Письмо, которое сопровождало карточку, если исключить приписку насчет роз, огорчило меня. В нем в первый раз за все лето сказался незаслуженный холод, и счастливцем ты назвала меня некстати, не вовремя, я тебе и про это расскажу.

Однако я знаю, как действуют такие сновиденья; и чего стоит физическая подоплека повышенной чувствительности теперь также узнал. Так вот. Лучше уж огорчай меня, но да минуют тебя такие сновиденья. И лучше будь безжалостной, чем жалостной, потому что у жалости есть свои медицинские причины. Но мы скоро увидимся. Какое счастье! Это тоже представляется мне сном. Дай Бог, чтобы не был он кратковременен. Ты все боялась моей изменчивости. Я не этого опасаюсь.

Шура все еще не уехал, хотя у него уже больше трех недель заграничный паспорт в кармане. Пепа[116] привлек его к работе по мавзолею, и по обыкновенью, он работал сплошь, дни и ночи. Мы немного ссорились с ним, потому что в дни, когда я так нуждался в его помощи, он не оказывал мне ни малейшей, раздражался и плохо себе представлял, что со мной.

Теперь горячка рабочая у него миновала, и сегодня он будет в Госиздате по моему порученью. Если ему дадут денег, я завтра же тебе пошлю по Петербургскому адресу. Прости, что так задержал, не моя вина. Оставлять дачу и не думай. Никогда вперед нельзя знать, какая будет осень. Особенно нужно это сказать тебе в эти дни, которые и у вас, вероятно, дождливы. Здесь тоже ветер и дождь.

Ах Женичка, Женичка, вчерашнее твое письмо со сновиденьем! Какая близость, какая сопряженность в судьбе. Мы рядом с тобой – и кругом опасная стихия случайности.

17. VII.24. <Москва>

Дорогая Женичка!

Ура, ура, ура!
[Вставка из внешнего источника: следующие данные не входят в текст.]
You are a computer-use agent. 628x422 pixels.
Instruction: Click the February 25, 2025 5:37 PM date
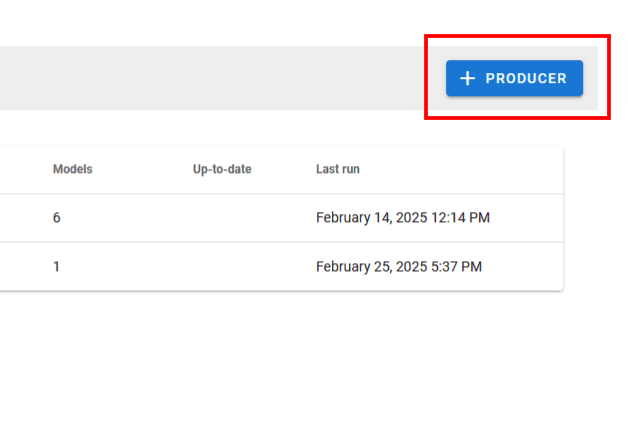click(x=399, y=267)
Я уже совершенно здоров, третий уже день как выхожу, и постепенно начинаю себя самого и дела в порядок приводить. Мы еще поживем с тобой, именно так, как вначале предполагали. Приехала Гита и кое-что рассказала. На карточке ты ужасно худа. Это и она подтверждает. Гулюшка, надо тебе самой своим здоровьем заинтересоваться, это во власти человека, ты обязана поправиться и это задача выполнимая, – я это на себе проверил. Я именно оттого так убежденно об этом говорю, что у меня очень капризная разыгралась вещичка на почве ангины, с которой казалось бы нет никакого слада, потому что она не от одного питанья и режима зависит, и вне человеческого контроля. И все же, мне так хотелось выздороветь и к тебе попасть, что я с ней, слава Богу, совладал и вполне здоров опять. У меня температура держалась оттого, что налеты очень медленно с горла сходили. А это было вызвано слабостью. Слабость же зависела оттого, что сердце у меня сплоховало. Левин нашел у меня какую-то ослабленность сердечных мышц. Это наверное оттого, что я тебя слишком крепко люблю. Выражалось это в том, что у меня около двух недель был пульс, по частоте не соответствовавший температуре. Температура была уже ниже тридцати восьми, а пульс такой, как бывает при очень высокой. А я себя считал человеком искренним и правдивым.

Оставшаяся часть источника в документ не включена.